Courts could be another avenue to compel big banks to change course. A Greenpeace Canada report released last month highlights the growing legal risk facing banks globally for failing to act on their climate promise, warning that Canadian banks may be on notice or subject to future litigation as they continue to heavily finance fossil fuels. The mismatch between Canadian banks’ words committing to climate action and their behavior ramping up fossil fuel financing raises greenwashing concerns, the report says. BNP Paribas — the top fossil fuel financer in Europe — is already the target of the world’s first climate lawsuit against a commercial bank.
Growing calls for banks to end fossil fuel financing
Banks are facing heightened scrutiny and mounting pressure over their ongoing financial support for a sector that is destabilizing the climate and considered to be in long-term decline. UN Secretary General António Guterres has referred to fossil fuels as a “dead end” and explicitly called upon financial actors to help facilitate the energy transition.

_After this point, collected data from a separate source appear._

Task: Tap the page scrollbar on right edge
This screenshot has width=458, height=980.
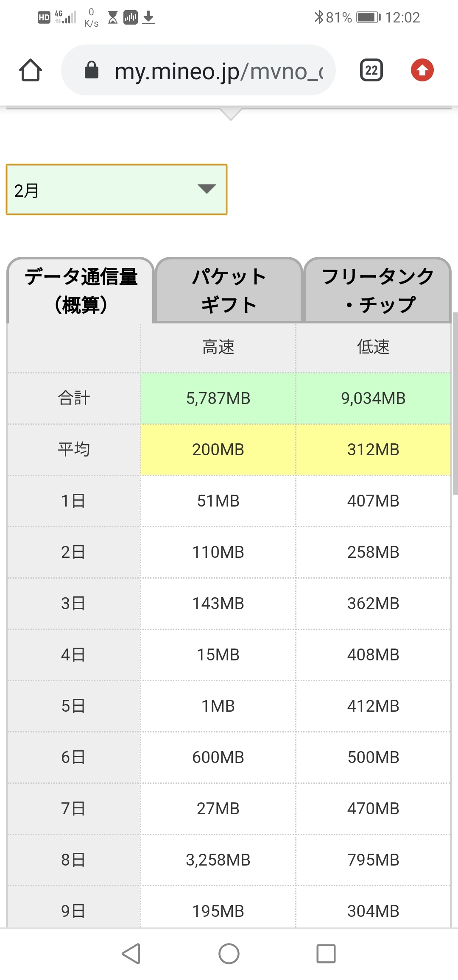Action: pyautogui.click(x=455, y=403)
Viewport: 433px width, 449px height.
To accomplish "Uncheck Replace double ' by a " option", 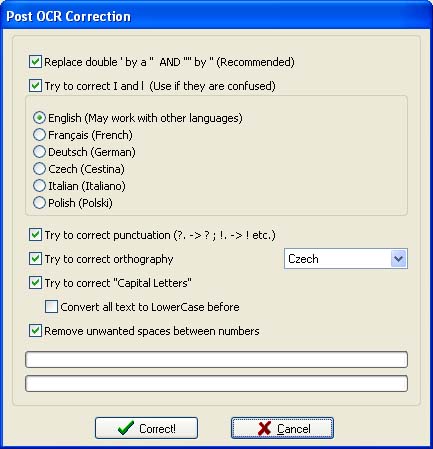I will pyautogui.click(x=35, y=62).
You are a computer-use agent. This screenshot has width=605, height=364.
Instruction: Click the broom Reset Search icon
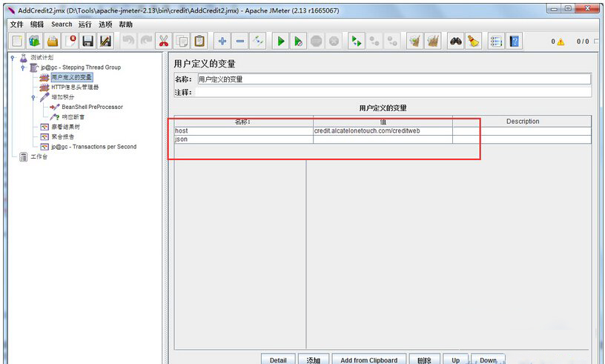point(474,42)
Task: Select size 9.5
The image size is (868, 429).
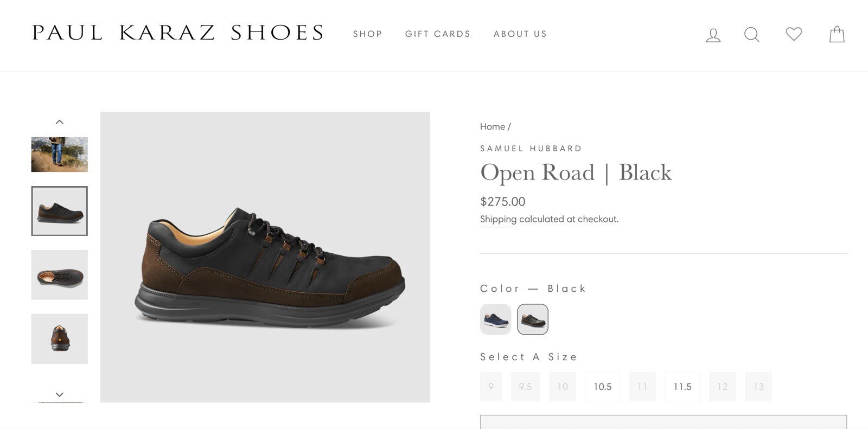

In a video message to a sustainability conference in late March, Guterres called for all financial institutions “to publicly present credible and detailed plans to transition their funding from fossil fuels to clean energy with clear targets for 2025 and 2030.” That entails an immediate end to any coal financing and plans to phase out oil and gas finance, he said.
Just this week, more than 1,300 scientists signed onto a letter urging JPMorgan Chase shareholders to vote for a resolution at the bank’s upcoming Annual General Meeting requesting the board adopt a policy to ramp down financing of fossil fuel expansion.
Several progressive Democrats in Congress are making similar asks of major financial institutions. Sen. Ed Markey (D-MA) and Reps. Ayana Pressley (D-MA) and Rashida Tlaib (D-MI) recently reintroduced legislation, the Fossil Free Finance Act, that directs the Federal Reserve to mandate that big banks halve their financed emissions by 2030 and end them by 2050. And last month, thousands of people led by Americans over age 60 rallied in 30 states and the capital to “stop dirty banks” in a movement organized by the climate campaign group Third Act. “It’s no accident that the March 21 protests were the biggest day in the streets for the climate movement in a while,” said McKibben, the founder of Third Act, which organizes older Americans to take climate action and protect democracy. “People are understanding that we have to pull the lever marked ‘politics,’ but also the one marked ‘finance.’ They’re the only two levers big enough to really matter.”